Easing the property tax burden on Illinoisans has been a pillar of the governor’s 2015 state budget proposal. Signing the bill outright would also open up the governor to more attacks from his Republican gubernatorial challenger, Bruce Rauner, who has already argued that Quinn would be paving the way for a tax increase with his signature.

Emanuel told WTTW’s “Chicago Tonight” last week that he is “open to other ideas” for raising money for pensions, though he has not offered specifics. He also faces a hurdle in convincing skeptical aldermen to vote for a property tax hike just months before they run for re-election in February 2015.

“I do believe that the City Council believes firmly in putting the city on the course of addressing its challenges head on, not avoiding them, and being honest with people,” Emanuel told WTTW. “If people have other ideas that are sustainable and legal, we’ll look at them.”

The pension bill would solve about half of Chicago’s roughly $20 billion public pension problem, largely by cutting back benefits for current and future retirees. That has drawn the ire of several powerful labor unions, who argue the bill violates a part of the Illinois Constitution that says pension benefits “shall not be diminished or impaired.”

More than 22,000 retirees would lose their 3 percent compounding annual benefit increase. Instead, retirees would see their pension checks increase at a flat 3 percent or half the rate of inflation, whichever is less. And all but the poorest workers would receive no increase at all in 2017, 2019 and 2025.

That means, under the bill’s provisions, a retiree with a $35,500 annual pension would see their benefit grow to nearly $40,000 by 2025, according to a WBEZ analysis. But under the current system, their pension would be about $49,000 by that time.

More than 34,000 current city workers would have to pay more into the pension systems, but get less out of it once they retire. By 2019, workers would be paying 11 percent of each paycheck toward retirement, compared to the current 8.5 percent. That contribution rate would drop to 9.75 percent once the pension funds are healthy, which could take decades.

City Hall would also pay more. The bill would finally do away with the anachronistic funding formulaChicago has used for decades to calculate its annual pension contributions, which is a primary cause of the current underfunding crisis. And if future politicians try to skimp on payments, the pension funds will be empowered to take City Hall to court, while the state could begin intercepting the city’s share of state money.
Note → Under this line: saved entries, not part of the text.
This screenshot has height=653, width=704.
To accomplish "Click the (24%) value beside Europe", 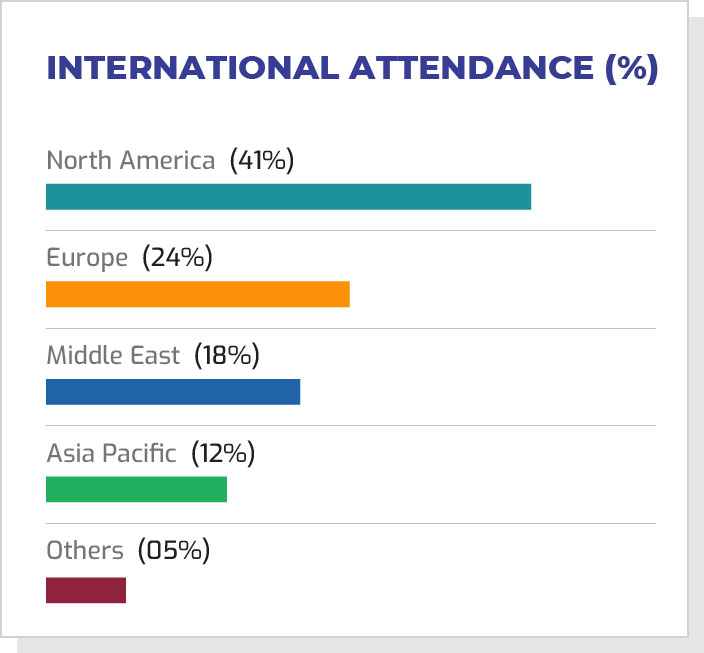I will (x=177, y=258).
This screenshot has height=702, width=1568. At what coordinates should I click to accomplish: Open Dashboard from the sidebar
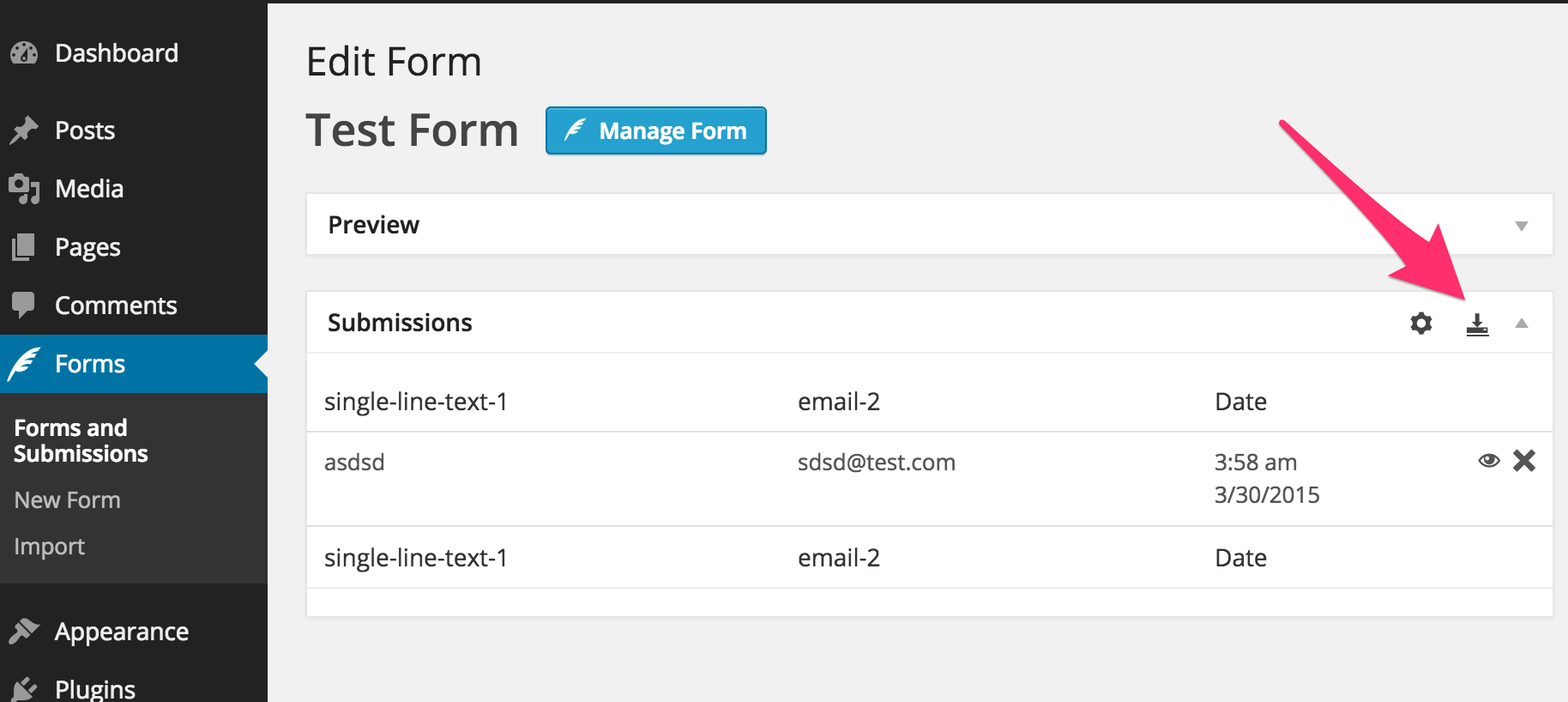pos(116,53)
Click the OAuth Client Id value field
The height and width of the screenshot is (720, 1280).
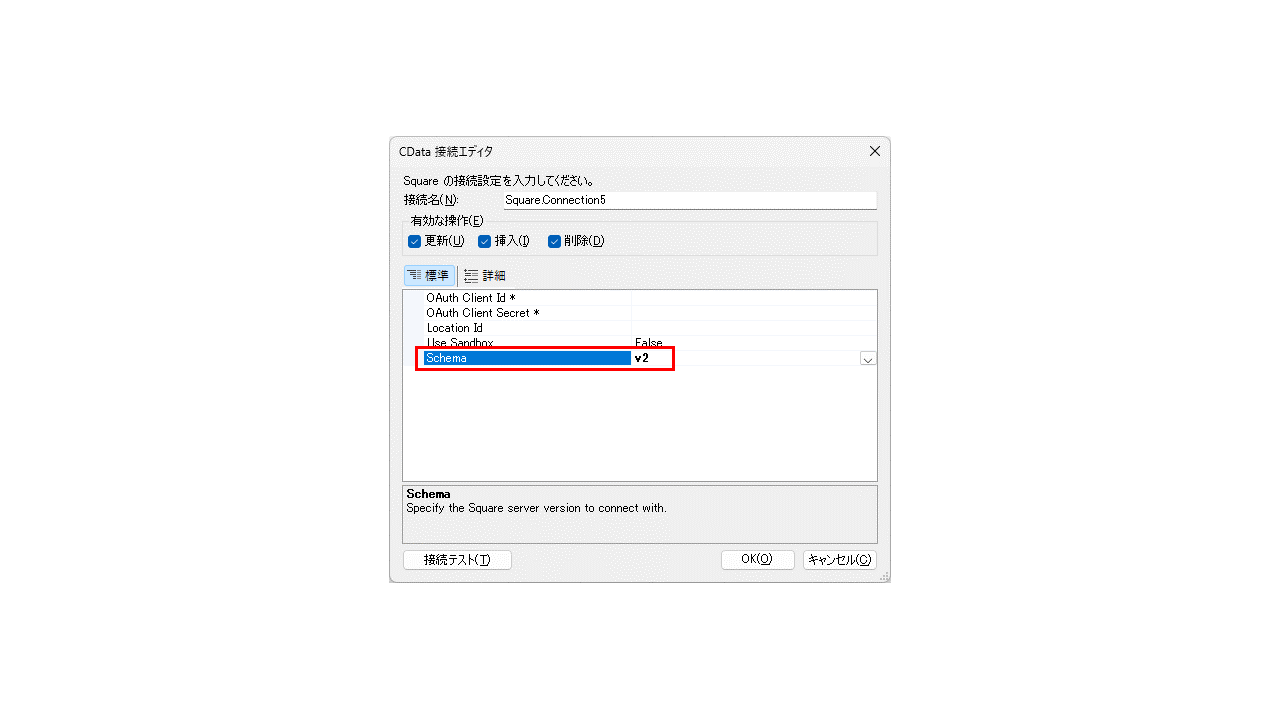(x=754, y=298)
Gov. Quinn has talked about the Chicago pension plan in the context of a tax system that he says allows municipalities and local governments to rely too much on property tax rates to pay their bills.

“The property tax is not based on ability to pay,” Quinn told an audience of civic and political leaders earlier this year. “We’re using a 19th century property tax system to fund the most important part of the 21st century: educating our students.”

Quinn’s Republican opponent in the November gubernatorial election, Bruce Rauner, has said he would veto the bill because it could lead to a property tax increase for Chicago residents. Rauner even went so far as to release automated phone calls, urging residents to call their state representative or senator to vote against the bill while it was being debated in Springfield.